In PyTorch's symbolic autodiff implementation, the handling of zero tensors is done with undefined tensors in the place of `None` values, but the logic in TorchScript is very similar. The function `any_defined(...)` is used to check if any inputs are non-zero and guards the calculation of unused parts of the autograd. The `AutogradAdd(a, b)` operator adds two tensors, handling the case where either is undefined, similar to `add_optional`. 

The backward pass is very messy as-is with all of this conditional logic. Furthermore, as you have seen in these examples, in many cases the logic will branch in the same direction. This is especially true for single-backward where gradients from captured temporaries will always be zero. It is profitable to try to specialize this code for particular patterns of non-zeros since it allows more aggresive fusion of the backward pass.

# PyTorch vs Simple Grad

Simple Grad gives a good overview of how PyTorch's autograd works. TorchScript's symbolic gradient pass can generate aggregate operators from subsets of the IR by automating the process we went through to define `simple` as an aggregate operator.

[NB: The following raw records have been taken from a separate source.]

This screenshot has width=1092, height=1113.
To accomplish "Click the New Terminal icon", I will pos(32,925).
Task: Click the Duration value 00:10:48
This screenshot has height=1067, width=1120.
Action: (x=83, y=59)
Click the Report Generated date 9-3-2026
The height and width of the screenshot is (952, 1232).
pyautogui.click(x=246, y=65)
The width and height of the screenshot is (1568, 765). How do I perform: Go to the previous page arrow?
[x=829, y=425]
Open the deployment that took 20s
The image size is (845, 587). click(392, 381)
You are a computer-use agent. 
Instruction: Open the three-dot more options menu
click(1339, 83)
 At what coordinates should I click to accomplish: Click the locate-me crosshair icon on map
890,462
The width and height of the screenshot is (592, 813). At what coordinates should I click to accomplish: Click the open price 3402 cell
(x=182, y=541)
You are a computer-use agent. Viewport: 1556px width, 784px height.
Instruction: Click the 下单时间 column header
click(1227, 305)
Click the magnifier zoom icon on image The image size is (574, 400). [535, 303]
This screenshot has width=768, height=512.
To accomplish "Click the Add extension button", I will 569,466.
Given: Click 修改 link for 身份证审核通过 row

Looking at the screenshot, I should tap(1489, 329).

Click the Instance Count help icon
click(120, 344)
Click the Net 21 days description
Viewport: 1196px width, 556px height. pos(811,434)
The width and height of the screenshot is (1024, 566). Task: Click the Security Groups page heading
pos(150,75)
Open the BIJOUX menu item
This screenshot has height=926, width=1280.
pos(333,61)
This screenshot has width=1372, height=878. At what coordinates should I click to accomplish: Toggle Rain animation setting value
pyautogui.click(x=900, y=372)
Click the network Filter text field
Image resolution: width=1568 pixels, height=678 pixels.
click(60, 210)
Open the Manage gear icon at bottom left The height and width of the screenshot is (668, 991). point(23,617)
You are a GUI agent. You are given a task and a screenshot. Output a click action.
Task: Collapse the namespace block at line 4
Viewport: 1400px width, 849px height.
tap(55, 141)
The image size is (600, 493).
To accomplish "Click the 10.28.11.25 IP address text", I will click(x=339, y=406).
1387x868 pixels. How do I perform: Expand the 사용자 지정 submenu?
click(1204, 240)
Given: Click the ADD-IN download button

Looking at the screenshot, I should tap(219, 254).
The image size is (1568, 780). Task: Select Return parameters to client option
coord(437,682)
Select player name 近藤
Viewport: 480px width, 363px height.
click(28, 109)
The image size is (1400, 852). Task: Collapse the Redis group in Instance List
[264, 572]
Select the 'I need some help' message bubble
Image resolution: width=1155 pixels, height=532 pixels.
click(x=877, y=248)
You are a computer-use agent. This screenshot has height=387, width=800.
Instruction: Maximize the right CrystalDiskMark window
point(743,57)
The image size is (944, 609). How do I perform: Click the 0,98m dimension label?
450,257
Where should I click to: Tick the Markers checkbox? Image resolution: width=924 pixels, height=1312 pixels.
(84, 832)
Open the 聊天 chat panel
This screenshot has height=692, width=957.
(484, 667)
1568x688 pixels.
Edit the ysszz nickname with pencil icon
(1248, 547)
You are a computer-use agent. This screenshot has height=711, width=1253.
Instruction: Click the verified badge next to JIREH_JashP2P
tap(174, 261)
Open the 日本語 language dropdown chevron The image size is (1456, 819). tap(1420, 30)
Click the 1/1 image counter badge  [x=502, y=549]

The real PyTorch autograd has some features that go beyond this example related to mutable tensors. Simple Grad assumes that tensors are immutable, so saving a Tensor for use in `propagate` is as simple as saving a reference to it. In PyTorch, the gradient formulas need to explicity mark a Tensor as needing to be saved so we can track future potential mutations. The idea is to be able to track if a user mutated a tensor that is needed by backward and report an error on use. Mutable ops themselves also affect how the `propagate` functions get recorded. If a tensor is mutated, uses of the tensor _before_ the mutation need to propagate gradient to the original value, while uses _after_ propagate gradient to the new mutated value. Since tensors can be views of other mutable tensors, PyTorch needs bookkeeping to make sure any time a tensor is updated all views of the tensor now propagate gradient to the new value and not the old one. 

# Where to go from here

If you still have questions about how this process works, I encourage you to edit this notebook with additional debug information and play around with compute. You can try:
* Adding a new operator with `propagate` formula (use torch.grad to verify correctness)
* Modify `run_gradient` to calculate weirder higher order gradients and see if it behaves as you expect.
* Remove `None` and implement gradients using Tensor zeros.
* Try to manually define an another aggregate operator for something similar to `simple`
* Write a 'compiler' that can take a small expression similar to `simple` and transform it automatically into a forward and `propagate`, similar to autodiff.cpp
* Rewrite `simple_variable` so all the branching for `None` checks is at the top of `propagate`. Can you generalize this such that a compiler can generate specializations for the seen non-zero patterns?
* Read `autodiff.cpp` and add a description to this document about how concenpts in here directly relate to that code.